Riding the Elliott Waves

In the 1930's, an accountant named Ralph Nelson Elliott put forward what was then a radical idea. He proposed that markets - including the forex market, though he didn't mention it explicitly - move predictably because buyers and sellers act in a predictable manner as well. His idea became known as the Elliott Wave theory or the Elliott Wave principle and has become a fundamental idea in the study of markets and investor behavior. According to Elliott, any movement in the market happens in a series of waves, known as Elliott waves, each one a phase with distinct characteristics.

The first Elliott wave in the five-wave pattern is usually the least noticeable. It represents the initial move of the stock or of the commodity upwards. This wave is often caused by just a limited number of people who, for one reason or another, decide to invest or buy forex. Their actions eventually cause the prices to rise.

The second wave of the five-wave pattern obviously follows the first one, and is usually caused by people selling off stock or currencies, or otherwise reconsidering the decision they made during the time of the first wave. This spate of selling causes prices to decline once more. However, since not everybody sells off the shares or the currencies that they purchased, the price doesn't reach as low a point as when it started out.

■ Given records:
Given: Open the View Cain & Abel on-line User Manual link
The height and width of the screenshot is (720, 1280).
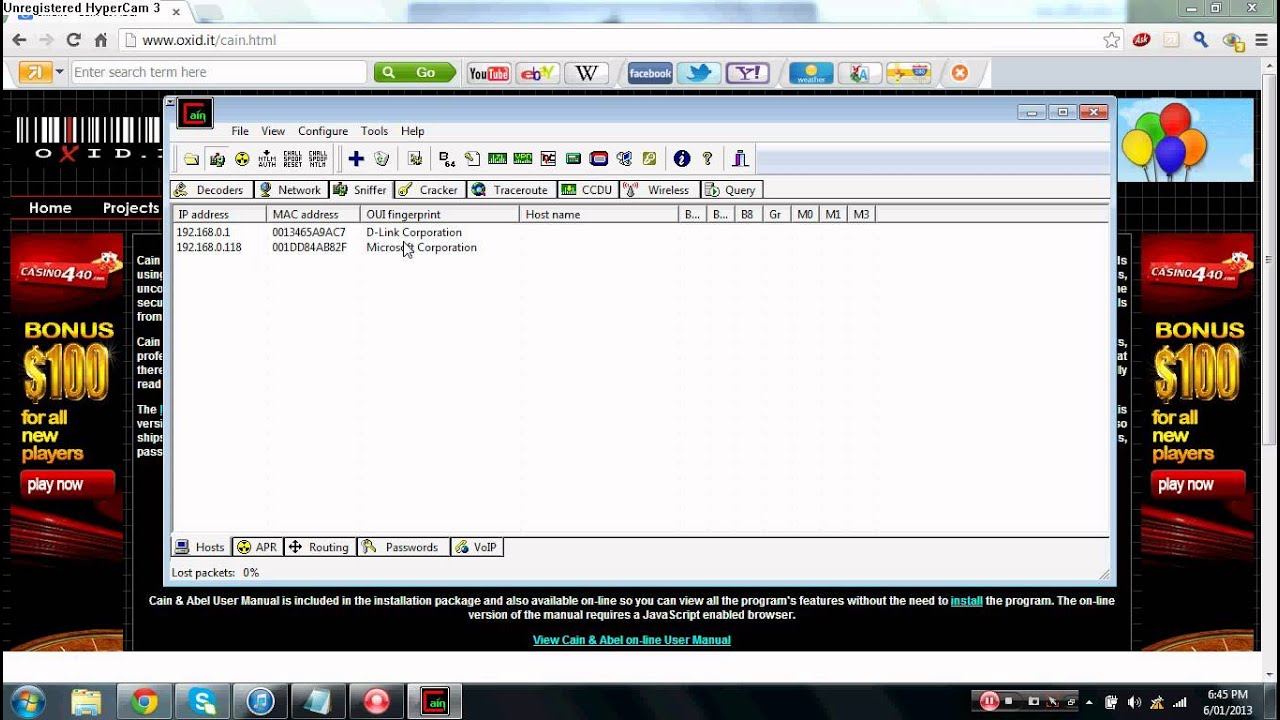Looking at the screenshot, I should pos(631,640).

==

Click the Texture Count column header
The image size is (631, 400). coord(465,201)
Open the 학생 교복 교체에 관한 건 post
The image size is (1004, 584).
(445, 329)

==

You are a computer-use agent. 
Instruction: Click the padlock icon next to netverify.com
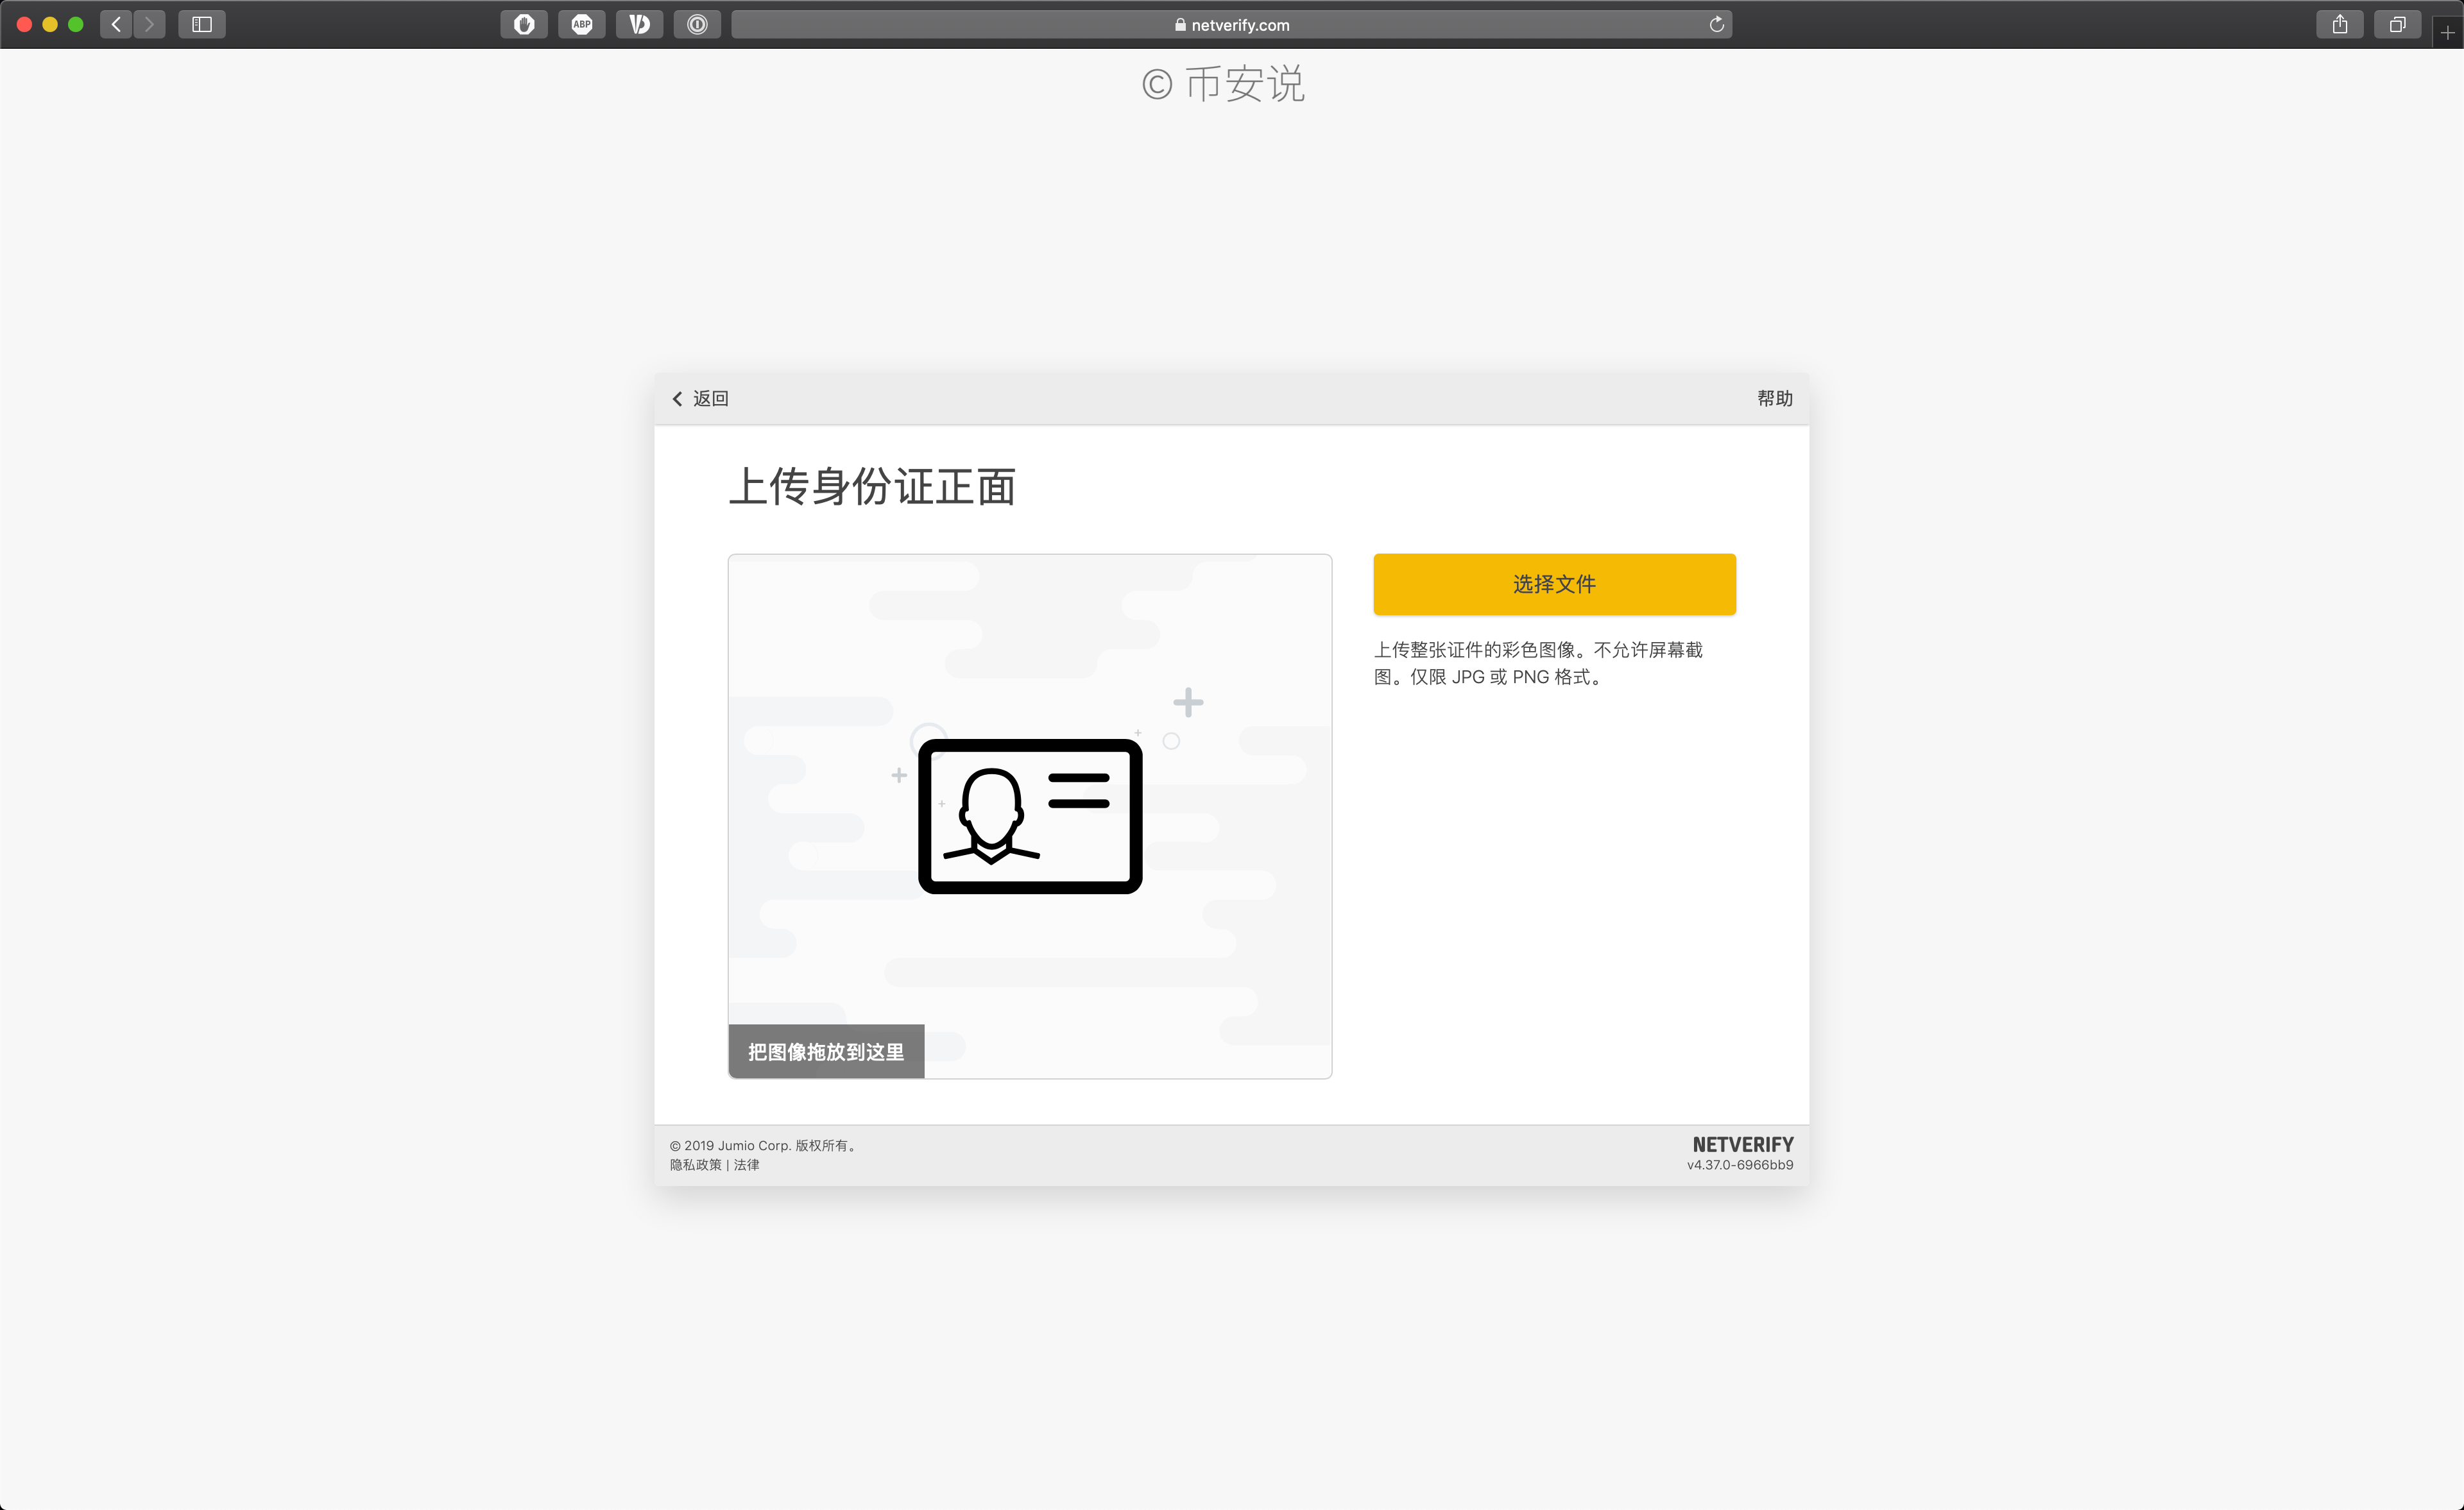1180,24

■ Set tasks:
1: In the text on Elliott waves, what was Ralph Nelson Elliott's occupation?
2: Reproduce everything in the text on Elliott waves from "Riding the Elliott" down to "with distinct characteristics.".

■ Solutions to each task:
1: He was an accountant.

2:
Riding the Elliott Waves

In the 1930's, an accountant named Ralph Nelson Elliott put forward what was then a radical idea. He proposed that markets - including the forex market, though he didn't mention it explicitly - move predictably because buyers and sellers act in a predictable manner as well. His idea became known as the Elliott Wave theory or the Elliott Wave principle and has become a fundamental idea in the study of markets and investor behavior. According to Elliott, any movement in the market happens in a series of waves, known as Elliott waves, each one a phase with distinct characteristics.